Segundo o coordenador da pesquisa e professor do Departamento de Gerontologia da UFSCar, Tiago Silva Alexandre, tanto a obesidade abdominal quanto a deficiência de vitamina D já são fatores de risco conhecidos. No entanto, quando aparecem juntas, uma condição potencializa os efeitos da outra.
"A obesidade abdominal é um conhecido fator de risco por estar associada à inflamação e a problemas metabólicos. Já a vitamina D é um hormônio que atua em vários órgãos, e sua deficiência compromete diversas funções do corpo. Quando essas duas condições aparecem juntas, uma potencializa os efeitos da outra, elevando ainda mais o risco de morte", explicou.
O pesquisador afirma que acompanhar os níveis de vitamina D e controlar o excesso de gordura abdominal são medidas importantes para reduzir o risco de mortes prematuras, principalmente após os 50 anos.
Os resultados mostraram que a deficiência de vitamina D, sozinha, esteve relacionada a um aumento de 81% no risco de mortalidade. Já a obesidade abdominal isolada elevou esse risco em 47%.

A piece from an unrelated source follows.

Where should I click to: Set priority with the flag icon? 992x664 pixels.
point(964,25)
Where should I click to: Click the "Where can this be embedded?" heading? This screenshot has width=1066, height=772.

Na pesquisa, foram considerados deficientes os participantes com níveis inferiores a 30 nanomoles por litro de sangue. Já a obesidade abdominal foi definida por circunferência da cintura superior a 102 centímetros nos homens e 88 centímetros nas mulheres.
Quando as duas condições estavam presentes simultaneamente, o risco de morte foi 123% maior em comparação às pessoas que não apresentavam nenhuma delas.
Os pesquisadores explicam que a gordura acumulada na região abdominal interfere diretamente na disponibilidade da vitamina D no organismo.
Segundo Tiago Silva Alexandre, parte da vitamina fica armazenada nas células de gordura, reduzindo sua circulação no sangue e comprometendo sua atuação em diferentes sistemas do corpo.
Além disso, pessoas com obesidade apresentam menor atividade de enzimas responsáveis pelo metabolismo da vitamina D. Esse processo favorece a inflamação crônica e pode acelerar o desenvolvimento de doenças cardiovasculares, metabólicas e da perda de massa muscular, especialmente durante o envelhecimento.
O estudo faz parte de uma série de pesquisas sobre o papel da vitamina D no envelhecimento. Em trabalhos anteriores, a equipe identificou que a deficiência da vitamina também está associada à perda de força muscular, redução da velocidade da caminhada, maior dependência para atividades diárias e aumento do risco de declínio cognitivo.
Segundo os autores, a vitamina D participa da regulação de diversos sistemas do organismo, incluindo o imunológico, cardiovascular, nervoso e endócrino. Por isso, manter níveis adequados da substância e controlar fatores de risco, como a obesidade abdominal, pode contribuir para um envelhecimento mais saudável e reduzir complicações ao longo da vida.